Translate the sentence "We want to design a network that can handle different kinds of extra load." from the Tor2web load discussion below into Spanish.

Text:
━━━━━━━━

Tor2web clients make direct connections to the intro point and to the rendezvous point, right?
Yes.
And, looking into the code right now, it does not looks like Tor2webs make any distinction to flags. So, basically, the Tor2web load is only weighted by consensus weight (bandwidth-weights have no impact) on the overall network (exits too).
This only applies if Tor2webRendezvousPoints is set. Otherwise, the nodes are middle-weighted.
Guess: shouldn't that the reason why all exits logs are flooded with the message "[warn] Tried to establish rendezvous on non-OR circuit with purpose Acting as rendevous (pending)"? Those messages would be caused by tor2web clients picking exit relays as rendezvous node :/ I started to see them increasing more and more since August 2017.
No, this is a different issue. Exit relays are allowed as rendezvous nodes.
So basically, I *think* we can drop the questions below because bandwidth-weights do not play any role in the excessive load that the network is handling with those tor2webs.
Guard weights are used by overloading onion services, and middle weights are used by overloading Tor2web clients.
Does the waterfilling proposal make excessive load on guards worse, by allocating more guard weight to lower capacity relays? Is the extra security worth the increased risk of failure?
We want to design a network that can handle different kinds of extra load. So these questions are important, even if they don't apply right now.
Does the waterfilling proposal make excessive load on middles better, by allocating more middle weight to higher capacity relays? Is there a cascading failure mode, where excess middle weight overwhelms our top relays one by one? (It seems unlikely.)
I'm going to re-ask this questions, in light of the extra middle load from Tor2web clients:
Does the waterfilling proposal make excessive load on middles worse, by allocating more middle weight to higher capacity relays?
In particular, connections are limited by file descriptors, and file descriptor limits typically don't scale with the bandwidth of the relay. As far as I can tell, waterfilling would have directed additional Tor2web traffic to large guards. It would have brought down my guards faster, and made it much harder for me to keep them up.

━━━━━━━━

Given data:
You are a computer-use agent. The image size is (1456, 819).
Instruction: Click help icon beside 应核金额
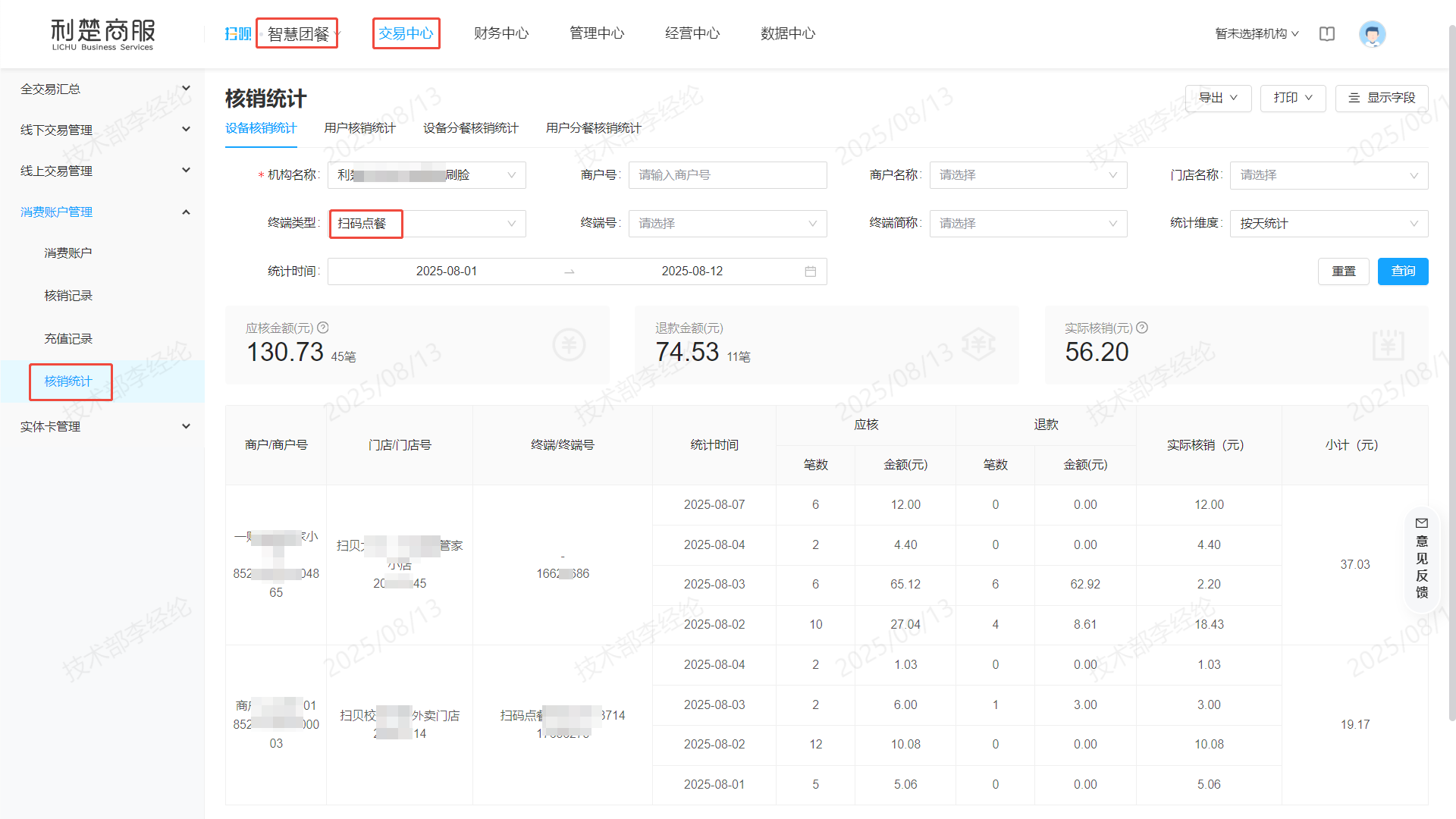pos(323,328)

━━━━━━━━

Full response:
Queremos diseñar una red que pueda soportar distintos tipos de carga adicional.